O Tribunal Superior do Trabalho (TST) determinou que os Correios mantenham pelo menos 80% do efetivo trabalhando durante a greve iniciada na semana passada. A regra vale para setores de atendimento, tratamento, transporte, distribuição e também para áreas administrativas e de suporte consideradas essenciais ao funcionamento do serviço postal. O percentual deverá ser respeitado separadamente em cada unidade e, quando necessário, em cada turno e atividade.

Além da manutenção do efetivo, o TST vai analisar o dissídio coletivo apresentado após o impasse nas negociações entre trabalhadores e a estatal. O julgamento está marcado para 21 de setembro, às 13h30, mas ainda existe a possibilidade de acordo antes da data. Enquanto isso, os Correios afirmam que as agências permanecem abertas e que adotaram medidas como remanejamento de veículos, deslocamento de funcionários administrativos para áreas operacionais e realização de mutirões para reduzir os efeitos da paralisação.

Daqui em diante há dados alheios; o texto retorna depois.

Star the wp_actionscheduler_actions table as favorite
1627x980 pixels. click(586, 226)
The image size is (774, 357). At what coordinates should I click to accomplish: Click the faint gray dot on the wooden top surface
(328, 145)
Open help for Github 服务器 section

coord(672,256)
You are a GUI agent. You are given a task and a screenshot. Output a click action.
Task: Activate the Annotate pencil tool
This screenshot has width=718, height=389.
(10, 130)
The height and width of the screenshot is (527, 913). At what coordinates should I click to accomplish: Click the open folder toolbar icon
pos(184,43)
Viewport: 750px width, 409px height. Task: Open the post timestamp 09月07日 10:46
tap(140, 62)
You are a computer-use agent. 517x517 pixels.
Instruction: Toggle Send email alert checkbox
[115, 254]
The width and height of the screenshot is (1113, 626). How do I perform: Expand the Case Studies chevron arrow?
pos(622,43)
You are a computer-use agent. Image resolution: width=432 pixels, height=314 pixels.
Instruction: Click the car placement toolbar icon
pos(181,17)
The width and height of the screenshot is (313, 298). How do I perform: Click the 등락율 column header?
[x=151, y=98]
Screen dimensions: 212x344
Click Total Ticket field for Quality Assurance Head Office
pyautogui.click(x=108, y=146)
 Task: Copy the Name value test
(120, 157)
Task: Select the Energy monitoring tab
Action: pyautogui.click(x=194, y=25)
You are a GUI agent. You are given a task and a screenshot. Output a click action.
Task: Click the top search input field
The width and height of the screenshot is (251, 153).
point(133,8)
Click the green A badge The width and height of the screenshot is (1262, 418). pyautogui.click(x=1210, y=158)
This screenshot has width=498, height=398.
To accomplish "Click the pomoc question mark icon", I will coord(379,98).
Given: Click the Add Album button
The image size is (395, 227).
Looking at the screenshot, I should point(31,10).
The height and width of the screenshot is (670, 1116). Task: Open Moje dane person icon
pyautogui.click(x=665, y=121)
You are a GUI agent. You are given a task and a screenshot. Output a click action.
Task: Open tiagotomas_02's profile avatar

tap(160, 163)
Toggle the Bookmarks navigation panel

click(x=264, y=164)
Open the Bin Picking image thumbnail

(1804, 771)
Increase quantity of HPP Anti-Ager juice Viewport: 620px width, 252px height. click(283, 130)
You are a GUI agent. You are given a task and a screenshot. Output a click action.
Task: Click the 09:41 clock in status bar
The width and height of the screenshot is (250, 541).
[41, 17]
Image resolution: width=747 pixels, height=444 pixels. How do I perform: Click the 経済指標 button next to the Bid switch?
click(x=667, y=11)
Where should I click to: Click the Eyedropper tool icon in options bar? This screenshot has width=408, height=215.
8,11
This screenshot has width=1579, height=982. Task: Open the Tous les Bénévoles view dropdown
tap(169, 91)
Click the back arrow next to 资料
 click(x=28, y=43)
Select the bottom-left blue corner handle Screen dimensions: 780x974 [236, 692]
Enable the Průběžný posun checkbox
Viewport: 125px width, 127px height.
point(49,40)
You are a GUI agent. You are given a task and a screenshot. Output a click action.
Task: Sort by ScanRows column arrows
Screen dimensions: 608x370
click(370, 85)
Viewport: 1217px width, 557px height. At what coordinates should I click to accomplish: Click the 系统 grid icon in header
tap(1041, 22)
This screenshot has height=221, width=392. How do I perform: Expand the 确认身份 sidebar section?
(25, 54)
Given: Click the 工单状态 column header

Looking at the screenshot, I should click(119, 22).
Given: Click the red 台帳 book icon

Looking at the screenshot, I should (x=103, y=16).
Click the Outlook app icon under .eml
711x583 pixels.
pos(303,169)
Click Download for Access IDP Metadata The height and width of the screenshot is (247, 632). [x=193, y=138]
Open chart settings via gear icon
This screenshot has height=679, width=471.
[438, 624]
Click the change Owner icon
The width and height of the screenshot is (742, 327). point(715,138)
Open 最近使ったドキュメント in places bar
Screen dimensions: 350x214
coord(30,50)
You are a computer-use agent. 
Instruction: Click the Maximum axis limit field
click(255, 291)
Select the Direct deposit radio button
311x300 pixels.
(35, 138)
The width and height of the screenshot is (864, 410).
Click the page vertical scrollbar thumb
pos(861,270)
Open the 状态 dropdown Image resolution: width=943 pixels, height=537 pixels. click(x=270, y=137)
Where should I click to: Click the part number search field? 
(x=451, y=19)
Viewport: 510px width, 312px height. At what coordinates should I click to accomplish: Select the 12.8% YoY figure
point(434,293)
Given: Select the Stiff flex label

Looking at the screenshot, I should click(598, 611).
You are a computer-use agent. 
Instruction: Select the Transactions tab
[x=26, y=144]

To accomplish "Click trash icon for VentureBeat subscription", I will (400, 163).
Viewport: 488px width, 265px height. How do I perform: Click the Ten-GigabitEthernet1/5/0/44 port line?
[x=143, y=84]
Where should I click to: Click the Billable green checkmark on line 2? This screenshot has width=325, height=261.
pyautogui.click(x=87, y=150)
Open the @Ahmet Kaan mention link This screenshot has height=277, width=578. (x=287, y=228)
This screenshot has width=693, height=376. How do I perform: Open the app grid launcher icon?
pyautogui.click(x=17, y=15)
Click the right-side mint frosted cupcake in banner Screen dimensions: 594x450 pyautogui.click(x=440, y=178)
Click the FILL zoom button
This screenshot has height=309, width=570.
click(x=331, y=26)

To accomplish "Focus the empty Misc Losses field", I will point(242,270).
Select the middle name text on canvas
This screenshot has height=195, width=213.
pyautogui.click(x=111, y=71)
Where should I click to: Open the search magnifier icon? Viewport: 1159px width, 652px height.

A greve começou na noite de 10 de setembro, com o plano de saúde e o reajuste salarial entre os principais pontos de divergência. Paralelamente, a estatal enfrenta dificuldades financeiras e busca reduzir despesas, modernizar a operação e ampliar receitas. No primeiro semestre de 2026, os Correios registraram prejuízo de R$ 5,4 bilhões e aguardam a liberação de um empréstimo de R$ 7 bilhões com garantia do Tesouro Nacional.